Вслед за этим мы вызвали в качестве свидетеля Бауэрмана. Я возлагал большие надежды на своего старого тренера, но в тот день он просто не был похож на самого себя. Впервые в жизни видел я его взволнованным, даже несколько запуганным, и причина этому вскоре стала явной. Он не подготовился. Из-за презрения к «Оницуке», глубокого презрения ко всему этому грязному бизнесу он решил действовать по наитию. Я был опечален. Кузен Хаузер раздражен. Свидетельские показания Бауэрмана могли оказаться для нас перебором.
Ну, что ж, мы утешали себя осознанием того, что по крайней мере он не сделал ничего такого, что могло причинить нам вред.

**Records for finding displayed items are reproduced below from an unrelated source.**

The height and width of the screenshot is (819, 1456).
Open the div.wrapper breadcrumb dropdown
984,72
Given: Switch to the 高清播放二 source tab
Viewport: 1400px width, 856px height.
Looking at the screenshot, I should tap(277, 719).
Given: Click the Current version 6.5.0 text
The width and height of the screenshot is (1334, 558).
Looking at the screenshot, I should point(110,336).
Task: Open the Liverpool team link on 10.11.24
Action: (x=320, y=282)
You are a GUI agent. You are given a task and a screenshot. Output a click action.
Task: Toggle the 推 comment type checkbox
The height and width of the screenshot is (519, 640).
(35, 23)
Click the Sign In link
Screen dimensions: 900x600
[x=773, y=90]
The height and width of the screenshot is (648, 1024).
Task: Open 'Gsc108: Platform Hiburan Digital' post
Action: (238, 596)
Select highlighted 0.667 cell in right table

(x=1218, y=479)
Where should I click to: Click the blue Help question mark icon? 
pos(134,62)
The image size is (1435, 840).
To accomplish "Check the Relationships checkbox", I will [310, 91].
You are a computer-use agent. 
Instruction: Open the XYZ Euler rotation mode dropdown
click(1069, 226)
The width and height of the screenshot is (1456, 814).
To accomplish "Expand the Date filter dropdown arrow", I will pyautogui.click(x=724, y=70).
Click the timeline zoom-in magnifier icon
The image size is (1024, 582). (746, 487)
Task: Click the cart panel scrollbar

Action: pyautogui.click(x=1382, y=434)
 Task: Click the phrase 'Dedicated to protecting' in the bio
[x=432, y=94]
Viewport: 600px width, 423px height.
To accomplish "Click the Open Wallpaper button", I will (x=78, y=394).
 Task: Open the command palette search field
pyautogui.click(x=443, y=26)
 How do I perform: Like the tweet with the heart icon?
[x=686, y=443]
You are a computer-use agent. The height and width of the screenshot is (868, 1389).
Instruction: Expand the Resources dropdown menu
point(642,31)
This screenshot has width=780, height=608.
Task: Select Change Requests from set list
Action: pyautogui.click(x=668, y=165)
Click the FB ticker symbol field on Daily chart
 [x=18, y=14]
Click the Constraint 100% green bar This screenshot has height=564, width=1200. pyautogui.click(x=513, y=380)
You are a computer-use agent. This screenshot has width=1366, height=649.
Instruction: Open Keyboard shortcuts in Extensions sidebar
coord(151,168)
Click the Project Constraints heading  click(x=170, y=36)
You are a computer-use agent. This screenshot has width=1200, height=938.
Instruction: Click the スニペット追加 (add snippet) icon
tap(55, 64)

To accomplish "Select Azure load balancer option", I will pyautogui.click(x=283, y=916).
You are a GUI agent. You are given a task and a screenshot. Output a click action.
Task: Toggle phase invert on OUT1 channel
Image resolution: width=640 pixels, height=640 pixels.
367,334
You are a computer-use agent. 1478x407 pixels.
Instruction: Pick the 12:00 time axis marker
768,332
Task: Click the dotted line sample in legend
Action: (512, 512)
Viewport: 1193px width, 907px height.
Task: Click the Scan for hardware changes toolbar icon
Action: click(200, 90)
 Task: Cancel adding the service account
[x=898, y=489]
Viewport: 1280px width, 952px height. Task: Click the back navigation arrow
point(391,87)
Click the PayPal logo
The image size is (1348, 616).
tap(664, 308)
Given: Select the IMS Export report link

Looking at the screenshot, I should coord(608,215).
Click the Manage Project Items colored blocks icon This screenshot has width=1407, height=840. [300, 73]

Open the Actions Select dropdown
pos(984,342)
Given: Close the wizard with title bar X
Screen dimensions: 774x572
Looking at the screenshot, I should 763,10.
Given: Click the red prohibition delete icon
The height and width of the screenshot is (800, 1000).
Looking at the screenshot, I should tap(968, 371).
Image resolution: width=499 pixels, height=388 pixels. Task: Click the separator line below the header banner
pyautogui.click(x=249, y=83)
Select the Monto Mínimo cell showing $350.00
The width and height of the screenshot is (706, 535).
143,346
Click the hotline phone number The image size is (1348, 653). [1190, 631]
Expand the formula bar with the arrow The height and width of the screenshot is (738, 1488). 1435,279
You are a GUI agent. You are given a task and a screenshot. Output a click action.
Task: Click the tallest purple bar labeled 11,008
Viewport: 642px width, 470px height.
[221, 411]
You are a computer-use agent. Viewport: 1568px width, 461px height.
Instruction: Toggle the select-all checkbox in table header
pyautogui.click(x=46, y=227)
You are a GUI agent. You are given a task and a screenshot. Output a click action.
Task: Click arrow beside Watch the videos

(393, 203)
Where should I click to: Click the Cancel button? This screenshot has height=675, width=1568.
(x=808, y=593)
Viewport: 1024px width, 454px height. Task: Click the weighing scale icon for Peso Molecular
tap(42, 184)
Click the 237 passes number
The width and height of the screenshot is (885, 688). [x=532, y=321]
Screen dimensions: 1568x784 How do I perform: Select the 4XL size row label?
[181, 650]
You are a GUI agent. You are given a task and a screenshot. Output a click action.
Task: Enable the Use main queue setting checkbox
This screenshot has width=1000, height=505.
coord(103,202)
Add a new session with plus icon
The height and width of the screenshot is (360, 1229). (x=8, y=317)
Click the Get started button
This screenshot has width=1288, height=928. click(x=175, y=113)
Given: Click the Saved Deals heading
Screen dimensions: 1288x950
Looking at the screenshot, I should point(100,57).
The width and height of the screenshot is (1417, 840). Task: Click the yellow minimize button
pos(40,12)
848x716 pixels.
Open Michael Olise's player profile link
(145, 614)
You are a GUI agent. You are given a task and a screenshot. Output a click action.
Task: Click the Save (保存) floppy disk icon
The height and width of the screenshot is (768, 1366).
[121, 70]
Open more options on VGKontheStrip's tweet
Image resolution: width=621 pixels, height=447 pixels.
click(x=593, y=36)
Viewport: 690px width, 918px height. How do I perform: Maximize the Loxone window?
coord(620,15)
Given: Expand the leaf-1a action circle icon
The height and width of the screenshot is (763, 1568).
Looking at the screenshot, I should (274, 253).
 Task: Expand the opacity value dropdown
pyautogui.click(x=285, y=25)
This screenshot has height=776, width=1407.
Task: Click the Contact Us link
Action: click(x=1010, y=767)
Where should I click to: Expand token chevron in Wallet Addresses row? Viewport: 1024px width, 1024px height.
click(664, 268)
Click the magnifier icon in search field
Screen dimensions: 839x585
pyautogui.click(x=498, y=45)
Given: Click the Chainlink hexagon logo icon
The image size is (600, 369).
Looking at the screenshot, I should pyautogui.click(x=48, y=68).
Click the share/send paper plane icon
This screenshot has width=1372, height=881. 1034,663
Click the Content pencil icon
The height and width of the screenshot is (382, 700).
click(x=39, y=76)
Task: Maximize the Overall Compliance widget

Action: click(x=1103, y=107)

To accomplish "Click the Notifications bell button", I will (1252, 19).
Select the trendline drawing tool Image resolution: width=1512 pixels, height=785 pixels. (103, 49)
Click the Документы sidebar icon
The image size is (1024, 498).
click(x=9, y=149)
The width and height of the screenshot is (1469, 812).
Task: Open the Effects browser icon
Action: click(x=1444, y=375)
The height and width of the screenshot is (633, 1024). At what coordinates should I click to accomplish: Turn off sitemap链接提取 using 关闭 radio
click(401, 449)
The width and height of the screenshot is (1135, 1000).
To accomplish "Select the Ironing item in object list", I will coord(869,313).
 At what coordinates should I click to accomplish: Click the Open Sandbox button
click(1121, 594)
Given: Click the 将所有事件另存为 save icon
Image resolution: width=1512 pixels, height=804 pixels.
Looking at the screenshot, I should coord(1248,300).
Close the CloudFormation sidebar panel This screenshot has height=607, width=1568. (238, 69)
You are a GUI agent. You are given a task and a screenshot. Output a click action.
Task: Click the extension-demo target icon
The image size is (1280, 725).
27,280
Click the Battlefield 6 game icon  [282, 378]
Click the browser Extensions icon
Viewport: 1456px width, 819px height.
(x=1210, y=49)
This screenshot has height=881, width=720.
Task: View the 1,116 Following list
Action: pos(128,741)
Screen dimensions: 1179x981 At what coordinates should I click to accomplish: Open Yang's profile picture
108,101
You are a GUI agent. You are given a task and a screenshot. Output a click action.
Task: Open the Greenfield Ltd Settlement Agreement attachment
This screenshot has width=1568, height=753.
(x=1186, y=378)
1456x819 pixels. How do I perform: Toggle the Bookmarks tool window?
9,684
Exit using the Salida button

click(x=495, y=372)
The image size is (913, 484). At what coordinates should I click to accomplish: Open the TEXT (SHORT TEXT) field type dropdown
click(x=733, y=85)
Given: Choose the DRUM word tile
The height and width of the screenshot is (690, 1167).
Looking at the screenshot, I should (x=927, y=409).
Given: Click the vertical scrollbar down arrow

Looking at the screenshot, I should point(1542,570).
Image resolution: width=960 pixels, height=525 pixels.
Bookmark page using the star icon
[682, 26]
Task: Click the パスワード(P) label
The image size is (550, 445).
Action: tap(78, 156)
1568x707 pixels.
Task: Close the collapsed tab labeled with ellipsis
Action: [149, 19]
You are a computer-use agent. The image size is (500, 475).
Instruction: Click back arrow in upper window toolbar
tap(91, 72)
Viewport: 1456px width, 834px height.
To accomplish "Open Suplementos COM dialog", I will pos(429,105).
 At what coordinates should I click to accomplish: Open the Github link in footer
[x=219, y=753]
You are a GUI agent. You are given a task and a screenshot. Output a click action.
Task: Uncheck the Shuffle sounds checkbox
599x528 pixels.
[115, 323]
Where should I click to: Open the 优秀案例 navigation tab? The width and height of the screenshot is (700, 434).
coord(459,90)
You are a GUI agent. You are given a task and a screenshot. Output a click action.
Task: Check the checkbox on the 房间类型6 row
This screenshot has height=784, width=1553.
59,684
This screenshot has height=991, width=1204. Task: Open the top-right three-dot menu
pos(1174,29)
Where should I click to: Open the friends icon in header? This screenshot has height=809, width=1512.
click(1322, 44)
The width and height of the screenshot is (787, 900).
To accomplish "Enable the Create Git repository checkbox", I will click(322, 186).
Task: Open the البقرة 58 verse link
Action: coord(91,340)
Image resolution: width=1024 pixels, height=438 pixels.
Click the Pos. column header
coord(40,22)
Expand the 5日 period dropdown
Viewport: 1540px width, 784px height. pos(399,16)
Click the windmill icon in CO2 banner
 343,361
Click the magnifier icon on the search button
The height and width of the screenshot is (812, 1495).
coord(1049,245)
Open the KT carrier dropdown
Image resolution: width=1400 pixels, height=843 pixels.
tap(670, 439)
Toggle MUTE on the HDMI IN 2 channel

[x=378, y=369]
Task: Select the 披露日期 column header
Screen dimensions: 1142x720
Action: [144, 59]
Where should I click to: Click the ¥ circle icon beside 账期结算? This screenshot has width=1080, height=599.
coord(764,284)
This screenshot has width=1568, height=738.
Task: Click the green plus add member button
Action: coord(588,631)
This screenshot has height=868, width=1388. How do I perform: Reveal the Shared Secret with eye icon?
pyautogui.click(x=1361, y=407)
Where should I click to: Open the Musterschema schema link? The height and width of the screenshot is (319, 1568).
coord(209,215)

Далее кузен Хаузер зачитал для занесения в протокол показание под присягой Ивано, молодого помощника, сопровождавшего Китами во время его двух поездок в Соединенные Штаты. К счастью, Ивано подтвердил мнение о себе как о простодушном и таким же чистым сердцем, каким он с самого начала показался мне и Пенни. Он рассказал правду и ничего, кроме правды, и эта правда напрочь опровергла позицию Китами. Ивано засвидетельствовал, что совершенно достоверно существовал жесткий план по разрыву нашего контракта, с тем чтобы отказаться от нас, заменить нас, и что Китами открыто и много раз обсуждал это.